I was a trainee accountant in 1974, working for a small firm of Chartered Accountants in Birmingham city centre. Us articled clerks – four or five of us, would work away either in the office in Cornwall Street, or else out on site at a client’s premises. We were all studying for exams at the time. And whereas the large auditing firms would send their trainees away on residential courses, at Ernest T Kerr & Co it was correspondence courses all the way. You’d be sent the course work, buy the recommended text books, send away the test papers and somehow get yourself in shape for Intermediate, Final Part 1 and Final Part 2.

Thirty five years ago today was a Thursday, a pretty ordinary day I guess. All that week I’d left work and gone with my fellow trainee Pete to the Reference Library with our papers and books. We’d work away for a couple of hours, often testing each other on case law and stuff. At closing time, 8 o’clock, we’d head off for a few pints. Quite often that meant the Tavern In The Town, a lively cellar bar in New Street, next door to the Odeon. But that Thursday I was knackered and we agreed that, with the weekend in sight, that an early night was a sensible idea.

Sure enough, once home in the city’s eastern suburbs, I crashed out straight away. Only next morning did I find out as Mum pointed silently to the TV screen. The previous evening 21 people had been killed and 182 injured, many of them horrifically.
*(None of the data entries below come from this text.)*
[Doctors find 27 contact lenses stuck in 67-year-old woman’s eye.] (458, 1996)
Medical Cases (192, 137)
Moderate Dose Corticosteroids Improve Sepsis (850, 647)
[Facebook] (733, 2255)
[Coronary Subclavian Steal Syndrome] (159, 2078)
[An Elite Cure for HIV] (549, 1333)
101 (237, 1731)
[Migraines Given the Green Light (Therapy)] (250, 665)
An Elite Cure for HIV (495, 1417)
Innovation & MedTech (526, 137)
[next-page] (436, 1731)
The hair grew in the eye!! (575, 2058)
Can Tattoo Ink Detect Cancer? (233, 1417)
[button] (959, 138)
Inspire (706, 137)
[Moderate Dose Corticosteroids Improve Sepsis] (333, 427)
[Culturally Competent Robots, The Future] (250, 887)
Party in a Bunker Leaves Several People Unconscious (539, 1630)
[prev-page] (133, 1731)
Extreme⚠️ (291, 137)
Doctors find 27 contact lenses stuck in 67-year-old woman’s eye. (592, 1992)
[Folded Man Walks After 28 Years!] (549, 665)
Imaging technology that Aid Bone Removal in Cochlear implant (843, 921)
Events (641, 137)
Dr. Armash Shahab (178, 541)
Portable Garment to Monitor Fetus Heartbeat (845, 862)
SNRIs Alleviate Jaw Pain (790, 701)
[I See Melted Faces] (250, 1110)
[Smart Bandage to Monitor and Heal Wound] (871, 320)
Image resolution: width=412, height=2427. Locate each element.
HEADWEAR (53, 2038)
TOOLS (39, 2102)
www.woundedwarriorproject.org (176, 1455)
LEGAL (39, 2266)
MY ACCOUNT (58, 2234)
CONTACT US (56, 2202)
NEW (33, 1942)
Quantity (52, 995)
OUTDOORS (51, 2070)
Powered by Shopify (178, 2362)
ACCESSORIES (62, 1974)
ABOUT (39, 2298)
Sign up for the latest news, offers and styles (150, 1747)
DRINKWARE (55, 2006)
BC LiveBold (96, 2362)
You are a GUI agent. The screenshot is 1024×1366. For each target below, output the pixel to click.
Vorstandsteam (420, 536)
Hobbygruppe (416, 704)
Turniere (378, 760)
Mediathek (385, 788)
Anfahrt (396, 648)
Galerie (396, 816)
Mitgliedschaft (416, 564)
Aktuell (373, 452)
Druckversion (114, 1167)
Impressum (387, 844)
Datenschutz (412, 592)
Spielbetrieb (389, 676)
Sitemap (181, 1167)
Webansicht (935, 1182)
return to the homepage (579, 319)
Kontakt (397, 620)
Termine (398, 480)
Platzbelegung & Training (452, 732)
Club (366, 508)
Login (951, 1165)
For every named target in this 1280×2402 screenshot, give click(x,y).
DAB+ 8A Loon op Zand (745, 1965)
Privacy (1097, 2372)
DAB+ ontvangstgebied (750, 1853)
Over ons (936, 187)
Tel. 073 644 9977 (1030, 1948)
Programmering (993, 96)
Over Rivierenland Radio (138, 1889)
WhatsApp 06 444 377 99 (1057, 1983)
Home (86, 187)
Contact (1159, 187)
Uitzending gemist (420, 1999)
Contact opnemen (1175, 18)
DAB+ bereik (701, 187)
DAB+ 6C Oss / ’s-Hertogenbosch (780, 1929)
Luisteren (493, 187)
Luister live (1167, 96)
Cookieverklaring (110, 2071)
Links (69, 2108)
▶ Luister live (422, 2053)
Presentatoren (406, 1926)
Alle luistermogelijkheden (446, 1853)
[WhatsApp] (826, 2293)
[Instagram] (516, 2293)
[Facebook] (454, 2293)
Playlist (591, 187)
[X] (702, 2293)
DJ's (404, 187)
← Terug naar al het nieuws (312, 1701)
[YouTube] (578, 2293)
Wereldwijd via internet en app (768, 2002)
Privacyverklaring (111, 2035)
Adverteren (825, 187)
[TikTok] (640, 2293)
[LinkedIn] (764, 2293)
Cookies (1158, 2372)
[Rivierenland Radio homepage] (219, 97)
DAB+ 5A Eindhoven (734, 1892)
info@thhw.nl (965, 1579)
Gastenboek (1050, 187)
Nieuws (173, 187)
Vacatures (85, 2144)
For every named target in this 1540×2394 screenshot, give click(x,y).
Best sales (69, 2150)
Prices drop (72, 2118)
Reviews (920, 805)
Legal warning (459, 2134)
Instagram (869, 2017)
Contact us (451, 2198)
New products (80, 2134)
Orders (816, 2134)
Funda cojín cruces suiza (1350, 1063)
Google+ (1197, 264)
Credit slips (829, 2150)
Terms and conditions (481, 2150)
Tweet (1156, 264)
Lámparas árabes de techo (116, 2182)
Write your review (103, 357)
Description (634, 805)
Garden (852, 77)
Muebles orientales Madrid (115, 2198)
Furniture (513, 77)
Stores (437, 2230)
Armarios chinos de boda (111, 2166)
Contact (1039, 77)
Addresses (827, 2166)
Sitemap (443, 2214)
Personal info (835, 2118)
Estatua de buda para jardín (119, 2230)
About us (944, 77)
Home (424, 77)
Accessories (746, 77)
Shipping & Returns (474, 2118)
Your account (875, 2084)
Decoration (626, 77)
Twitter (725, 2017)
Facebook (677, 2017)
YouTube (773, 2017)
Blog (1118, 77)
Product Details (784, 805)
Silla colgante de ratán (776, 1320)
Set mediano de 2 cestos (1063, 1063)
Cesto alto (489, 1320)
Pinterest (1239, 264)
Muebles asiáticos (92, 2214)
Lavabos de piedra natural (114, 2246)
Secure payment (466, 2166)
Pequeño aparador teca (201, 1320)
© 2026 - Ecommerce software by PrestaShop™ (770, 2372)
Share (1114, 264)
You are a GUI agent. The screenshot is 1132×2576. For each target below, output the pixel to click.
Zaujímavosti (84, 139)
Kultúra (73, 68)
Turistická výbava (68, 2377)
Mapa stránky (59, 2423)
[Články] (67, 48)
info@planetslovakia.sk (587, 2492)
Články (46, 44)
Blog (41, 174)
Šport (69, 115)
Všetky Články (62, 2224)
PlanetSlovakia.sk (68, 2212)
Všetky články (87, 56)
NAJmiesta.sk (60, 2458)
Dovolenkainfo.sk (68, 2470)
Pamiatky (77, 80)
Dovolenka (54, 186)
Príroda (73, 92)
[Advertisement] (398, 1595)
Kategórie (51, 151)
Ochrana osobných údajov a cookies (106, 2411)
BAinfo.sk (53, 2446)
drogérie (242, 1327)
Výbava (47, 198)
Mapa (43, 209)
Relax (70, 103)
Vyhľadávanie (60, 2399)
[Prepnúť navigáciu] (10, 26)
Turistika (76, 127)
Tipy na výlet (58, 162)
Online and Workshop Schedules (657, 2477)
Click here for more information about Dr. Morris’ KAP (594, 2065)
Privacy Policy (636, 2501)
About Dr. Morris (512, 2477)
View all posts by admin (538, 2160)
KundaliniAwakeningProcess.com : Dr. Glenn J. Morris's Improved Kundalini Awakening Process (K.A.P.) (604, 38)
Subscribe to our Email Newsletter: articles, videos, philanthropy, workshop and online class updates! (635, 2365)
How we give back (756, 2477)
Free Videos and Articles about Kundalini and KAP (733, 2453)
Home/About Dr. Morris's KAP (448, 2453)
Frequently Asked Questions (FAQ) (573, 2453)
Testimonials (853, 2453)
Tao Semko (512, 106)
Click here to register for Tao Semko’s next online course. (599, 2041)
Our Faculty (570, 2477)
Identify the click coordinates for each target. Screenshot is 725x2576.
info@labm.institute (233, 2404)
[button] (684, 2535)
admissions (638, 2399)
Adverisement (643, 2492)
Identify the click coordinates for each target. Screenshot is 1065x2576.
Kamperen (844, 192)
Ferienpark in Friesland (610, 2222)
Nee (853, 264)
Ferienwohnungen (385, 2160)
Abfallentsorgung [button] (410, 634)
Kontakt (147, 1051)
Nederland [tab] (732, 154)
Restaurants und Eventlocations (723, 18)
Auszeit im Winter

Bombs had detonated without adequate warning at the Tavern In The Town and at the Mulberry Bush, just around the corner. Most of the victims were young.

The actuality was awful. The aftermath was chilling. For days people, myself included, avoided the bombing scenes and tried to deny what had happened. For a time there was a strong anti-Irish feeling in the city which faded with time. The Birmingham Six were arrested, charged, convicted and later released on appeal. The perpetrators, whoever they may be, are still amongst us today – living, working, socialising.

On the 35th anniversary of the bombings it is still chilling to flick through the photographs of the young victims, none of whom I knew personally but many of whom I would have regularly bumped into making my way to and from the bar of the Tavern. Their lives were too short.